I wasn't able to reproduce this against 9.5.x, but perhaps I'm doing something wrong?

Because of this, paragraphs will not be viewable or editable unless the user has access to view/edit the default revision of the parent entity.

Is it a precondition that the user:

1. Has access to view forward revisions
2. Does not have access to view default revisions

for an entity type?

I finally have another set of steps to reproduce some wonky behavior here:

1. Add a node type with layout overrides enabled.
2. Add a block type with a paragraph on it.
3. Create a node instance and add a block instance to it, saved as Published.
4. Edit the node, add a paragraph item, save it as Draft.
5. Edit the node and observe that the paragraph items are unable to be edited or removed with the message "You are not allowed to edit or remove this item."

These are the steps that I'll follow for acceptance testing once we have a patch that doesn't bypass any pre-existing access checks.

Luke, indeed, I believe the root cause is responsible for both the issue where the paragraph cannot be viewed or edited. The issue with editing was documented in 🐛 Paragraph access check via parent entity incorrectly uses the default revision of the parent instead of the latest Closed: duplicate which I closed as a duplicate of this one.

Curious that in your reproduction steps, the paragraphs is still viewable on the published version of the page?

Yeah, they are still visible on the front end for me.

Wouldn't storing the paragraphs' parent revision be sort of impossible for historical data?

I don't think this current patch is workable. As of the changes introduced in #17, it's just bypassing the parent entity access check entirely if the parent is a block or another paragraph. That seems wrong.

I think I should explain further why this is bad. Imagine you had a private file field on the paragraph which is on the block. Private file fields defer their access control to the entity they're attached to. In this case, it would be the paragraph. This patch, as is, would allow everyone to access the private file.

Patch in #22 works well for the specific issue I was encountering, which is explained in the opening post.

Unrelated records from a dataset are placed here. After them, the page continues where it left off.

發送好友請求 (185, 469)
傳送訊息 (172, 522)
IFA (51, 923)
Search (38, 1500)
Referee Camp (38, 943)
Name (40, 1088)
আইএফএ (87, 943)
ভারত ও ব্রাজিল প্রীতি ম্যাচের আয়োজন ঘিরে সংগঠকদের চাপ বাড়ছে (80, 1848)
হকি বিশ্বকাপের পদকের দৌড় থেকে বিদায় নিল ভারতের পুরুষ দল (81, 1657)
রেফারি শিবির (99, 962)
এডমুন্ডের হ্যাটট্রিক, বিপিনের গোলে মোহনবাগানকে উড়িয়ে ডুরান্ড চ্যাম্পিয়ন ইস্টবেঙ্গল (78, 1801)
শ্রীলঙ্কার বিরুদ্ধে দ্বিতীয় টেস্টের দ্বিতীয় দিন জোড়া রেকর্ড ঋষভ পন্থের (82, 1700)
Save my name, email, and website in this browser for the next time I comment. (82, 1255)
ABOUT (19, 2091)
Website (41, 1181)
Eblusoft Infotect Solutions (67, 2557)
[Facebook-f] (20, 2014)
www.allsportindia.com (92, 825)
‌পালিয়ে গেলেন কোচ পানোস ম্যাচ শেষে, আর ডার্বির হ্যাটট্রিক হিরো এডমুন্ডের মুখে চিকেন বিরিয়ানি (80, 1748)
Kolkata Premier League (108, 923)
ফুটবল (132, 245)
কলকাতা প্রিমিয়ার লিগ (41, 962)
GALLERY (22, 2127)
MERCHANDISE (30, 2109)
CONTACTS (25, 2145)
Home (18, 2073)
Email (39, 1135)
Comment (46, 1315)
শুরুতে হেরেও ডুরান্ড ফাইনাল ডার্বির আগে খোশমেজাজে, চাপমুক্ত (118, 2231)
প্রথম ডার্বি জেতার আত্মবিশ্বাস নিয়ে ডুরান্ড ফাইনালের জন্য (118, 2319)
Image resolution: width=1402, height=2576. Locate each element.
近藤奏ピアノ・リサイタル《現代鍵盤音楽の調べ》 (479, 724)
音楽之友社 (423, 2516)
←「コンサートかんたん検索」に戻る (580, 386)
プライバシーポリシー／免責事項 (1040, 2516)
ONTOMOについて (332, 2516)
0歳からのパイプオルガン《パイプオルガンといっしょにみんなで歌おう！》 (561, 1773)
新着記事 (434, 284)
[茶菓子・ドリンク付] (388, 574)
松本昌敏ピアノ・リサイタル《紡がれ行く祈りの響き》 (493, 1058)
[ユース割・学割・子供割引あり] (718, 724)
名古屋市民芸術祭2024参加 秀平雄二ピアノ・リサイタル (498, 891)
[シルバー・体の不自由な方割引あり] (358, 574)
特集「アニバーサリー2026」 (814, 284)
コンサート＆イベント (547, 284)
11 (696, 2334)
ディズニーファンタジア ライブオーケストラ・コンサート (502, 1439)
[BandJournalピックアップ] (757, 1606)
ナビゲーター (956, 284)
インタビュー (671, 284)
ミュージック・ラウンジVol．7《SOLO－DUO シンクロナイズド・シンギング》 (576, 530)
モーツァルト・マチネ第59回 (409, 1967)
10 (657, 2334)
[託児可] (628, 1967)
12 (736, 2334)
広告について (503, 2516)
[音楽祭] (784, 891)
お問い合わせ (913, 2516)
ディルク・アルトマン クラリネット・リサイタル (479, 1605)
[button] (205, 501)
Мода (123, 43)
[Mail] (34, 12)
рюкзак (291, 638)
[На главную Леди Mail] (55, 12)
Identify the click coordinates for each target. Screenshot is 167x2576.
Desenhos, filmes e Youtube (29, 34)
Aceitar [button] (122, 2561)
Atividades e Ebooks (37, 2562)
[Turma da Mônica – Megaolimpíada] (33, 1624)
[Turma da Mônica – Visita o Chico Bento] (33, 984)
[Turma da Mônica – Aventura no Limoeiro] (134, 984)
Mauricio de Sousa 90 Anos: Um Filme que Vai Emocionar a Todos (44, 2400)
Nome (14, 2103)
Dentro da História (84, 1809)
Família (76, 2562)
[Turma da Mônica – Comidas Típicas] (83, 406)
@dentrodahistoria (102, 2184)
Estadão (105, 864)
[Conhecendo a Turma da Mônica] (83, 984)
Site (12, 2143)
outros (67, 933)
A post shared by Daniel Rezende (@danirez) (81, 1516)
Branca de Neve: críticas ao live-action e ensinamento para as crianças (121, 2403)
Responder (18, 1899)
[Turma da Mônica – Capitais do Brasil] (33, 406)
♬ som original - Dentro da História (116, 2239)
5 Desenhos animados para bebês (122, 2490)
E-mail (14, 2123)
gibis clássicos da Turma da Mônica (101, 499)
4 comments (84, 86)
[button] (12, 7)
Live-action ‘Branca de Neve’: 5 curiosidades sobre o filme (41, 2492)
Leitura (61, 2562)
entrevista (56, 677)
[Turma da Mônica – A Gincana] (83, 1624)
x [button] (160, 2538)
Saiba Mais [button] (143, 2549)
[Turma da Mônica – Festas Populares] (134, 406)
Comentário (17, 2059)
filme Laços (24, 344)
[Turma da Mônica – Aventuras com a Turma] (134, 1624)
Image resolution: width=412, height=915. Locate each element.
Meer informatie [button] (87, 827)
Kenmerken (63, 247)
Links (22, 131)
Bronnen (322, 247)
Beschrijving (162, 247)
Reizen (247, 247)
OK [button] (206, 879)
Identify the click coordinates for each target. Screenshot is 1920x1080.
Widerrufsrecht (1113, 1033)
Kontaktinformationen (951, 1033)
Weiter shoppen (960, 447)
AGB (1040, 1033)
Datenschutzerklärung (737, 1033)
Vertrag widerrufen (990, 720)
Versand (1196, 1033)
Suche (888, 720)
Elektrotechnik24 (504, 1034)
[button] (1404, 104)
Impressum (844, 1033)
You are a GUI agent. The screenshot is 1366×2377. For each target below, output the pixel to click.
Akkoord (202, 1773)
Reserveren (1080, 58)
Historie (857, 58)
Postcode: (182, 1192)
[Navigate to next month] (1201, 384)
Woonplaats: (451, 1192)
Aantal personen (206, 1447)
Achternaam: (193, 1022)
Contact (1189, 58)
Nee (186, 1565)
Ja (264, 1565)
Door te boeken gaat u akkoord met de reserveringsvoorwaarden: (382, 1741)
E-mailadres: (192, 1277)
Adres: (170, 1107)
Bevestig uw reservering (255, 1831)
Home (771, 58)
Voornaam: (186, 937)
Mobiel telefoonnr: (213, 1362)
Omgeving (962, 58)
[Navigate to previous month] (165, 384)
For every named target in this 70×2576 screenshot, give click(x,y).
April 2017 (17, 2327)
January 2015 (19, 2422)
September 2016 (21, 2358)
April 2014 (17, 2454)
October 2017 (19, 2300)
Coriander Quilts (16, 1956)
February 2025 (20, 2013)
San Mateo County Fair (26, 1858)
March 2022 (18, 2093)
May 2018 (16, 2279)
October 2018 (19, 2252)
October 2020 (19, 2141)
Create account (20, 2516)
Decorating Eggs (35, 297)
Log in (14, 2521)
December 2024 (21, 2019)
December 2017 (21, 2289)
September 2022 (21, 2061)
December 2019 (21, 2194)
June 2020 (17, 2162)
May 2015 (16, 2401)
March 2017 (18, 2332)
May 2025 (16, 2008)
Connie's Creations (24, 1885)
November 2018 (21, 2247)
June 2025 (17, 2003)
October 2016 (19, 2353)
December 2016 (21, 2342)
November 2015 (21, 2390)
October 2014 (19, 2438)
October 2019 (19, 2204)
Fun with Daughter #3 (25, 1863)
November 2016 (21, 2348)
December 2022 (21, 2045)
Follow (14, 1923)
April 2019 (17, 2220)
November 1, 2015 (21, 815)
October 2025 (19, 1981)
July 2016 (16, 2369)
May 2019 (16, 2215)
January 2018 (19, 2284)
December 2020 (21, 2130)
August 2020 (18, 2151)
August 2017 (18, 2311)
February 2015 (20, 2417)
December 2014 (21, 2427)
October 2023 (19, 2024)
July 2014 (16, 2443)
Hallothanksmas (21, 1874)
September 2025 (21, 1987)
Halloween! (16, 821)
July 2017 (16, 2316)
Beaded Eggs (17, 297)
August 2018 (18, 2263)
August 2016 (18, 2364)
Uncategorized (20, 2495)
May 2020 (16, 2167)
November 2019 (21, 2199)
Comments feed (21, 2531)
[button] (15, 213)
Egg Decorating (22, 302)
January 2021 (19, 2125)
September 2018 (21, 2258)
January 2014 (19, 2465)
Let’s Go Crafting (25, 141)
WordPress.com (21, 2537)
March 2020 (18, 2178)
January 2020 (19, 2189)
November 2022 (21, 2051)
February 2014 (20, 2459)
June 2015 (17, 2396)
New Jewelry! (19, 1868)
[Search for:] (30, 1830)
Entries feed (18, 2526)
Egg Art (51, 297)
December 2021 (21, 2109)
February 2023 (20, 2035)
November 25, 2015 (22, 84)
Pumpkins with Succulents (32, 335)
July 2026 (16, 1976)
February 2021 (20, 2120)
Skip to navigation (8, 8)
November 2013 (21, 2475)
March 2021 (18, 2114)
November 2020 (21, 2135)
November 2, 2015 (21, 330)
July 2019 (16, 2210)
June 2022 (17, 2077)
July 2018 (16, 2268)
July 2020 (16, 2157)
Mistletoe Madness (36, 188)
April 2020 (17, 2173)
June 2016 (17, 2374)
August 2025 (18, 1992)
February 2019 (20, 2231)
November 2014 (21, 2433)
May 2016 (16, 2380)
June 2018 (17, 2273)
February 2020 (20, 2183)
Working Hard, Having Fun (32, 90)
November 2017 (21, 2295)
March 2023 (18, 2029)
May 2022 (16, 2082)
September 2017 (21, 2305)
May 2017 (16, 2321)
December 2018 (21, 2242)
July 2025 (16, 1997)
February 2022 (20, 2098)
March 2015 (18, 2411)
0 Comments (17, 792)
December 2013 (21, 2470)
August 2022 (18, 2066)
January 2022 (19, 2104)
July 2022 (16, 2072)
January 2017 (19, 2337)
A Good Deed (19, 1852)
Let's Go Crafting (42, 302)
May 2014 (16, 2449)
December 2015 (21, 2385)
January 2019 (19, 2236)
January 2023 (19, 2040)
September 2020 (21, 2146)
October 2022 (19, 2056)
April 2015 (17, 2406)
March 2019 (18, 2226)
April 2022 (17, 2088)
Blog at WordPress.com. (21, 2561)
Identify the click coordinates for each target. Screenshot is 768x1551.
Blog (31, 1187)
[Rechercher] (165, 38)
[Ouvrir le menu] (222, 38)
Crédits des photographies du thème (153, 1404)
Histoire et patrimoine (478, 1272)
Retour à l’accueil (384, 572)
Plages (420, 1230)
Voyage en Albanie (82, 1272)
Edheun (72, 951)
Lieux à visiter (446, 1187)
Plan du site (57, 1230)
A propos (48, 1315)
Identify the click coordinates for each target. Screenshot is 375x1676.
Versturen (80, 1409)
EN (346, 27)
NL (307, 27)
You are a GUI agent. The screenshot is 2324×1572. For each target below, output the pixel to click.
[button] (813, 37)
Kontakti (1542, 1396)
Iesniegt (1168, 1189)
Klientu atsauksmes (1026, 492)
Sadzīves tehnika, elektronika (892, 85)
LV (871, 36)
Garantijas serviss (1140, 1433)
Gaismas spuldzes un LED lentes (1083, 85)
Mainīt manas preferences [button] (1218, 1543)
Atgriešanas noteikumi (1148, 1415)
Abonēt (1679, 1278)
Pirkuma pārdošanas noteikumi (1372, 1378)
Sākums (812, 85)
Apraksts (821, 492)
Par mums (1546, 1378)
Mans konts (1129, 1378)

Here's an alternative solution for this problem. The idea is to rely on core's Typed Data system for retrieving the host entity of a paragraph, it's based on the patch proposed in this Drupal core issue: 📌 Allow the 'entity' property of entity reference fields to be aware of its position in the typed data tree Needs review , and it also needs the Entity Reference Revisions patch from 📌 Allow the 'entity' property of entity reference revision fields to be aware of its position in the typed data tree Postponed .

Posted a new patch in the ERR issue ( #3428639-3: Allow the 'entity' property of entity reference revision fields to be aware of its position in the typed data tree → ), which is simpler and doesn't have to wait for the core issue. So all we need to solve the Layout Builder -> Custom block -> Paragraph problems is the Entity Reference Revisions patch and the one above for Paragraphs.

Hi @amateescu
The alternative patch #60 solution for this problem is not working for me. Do we still need waiting for review? Thanks!

@smethawee, have you also applied the patch for Entity Reference Revisions mentioned in #61?

@amateescu Thank you so much for you connected.
Yes, here what I did below anything that I have to add?

Regards,

"drupal/entity_reference_revisions": {
"#3428639-7": " https://www.drupal.org/files/issues/2024-03-16/3428639-7.patch → "
},
"drupal/content_moderation": {
"content-moderation-events-79": " https://www.drupal.org/files/issues/2023-10-11/2873287-content-moderatio... → "
}

i tried patch #60 and the Entity Reference Revisions patch mentioned in #61, and it does render my paragraphs in layout_builder edit mode but they are still locked and uneditable. previously the paragraphs would not even render while editing a layout

Hi @amateescu and @realgt patch #43 is not working for me too. So wondering about this fix. Thanks!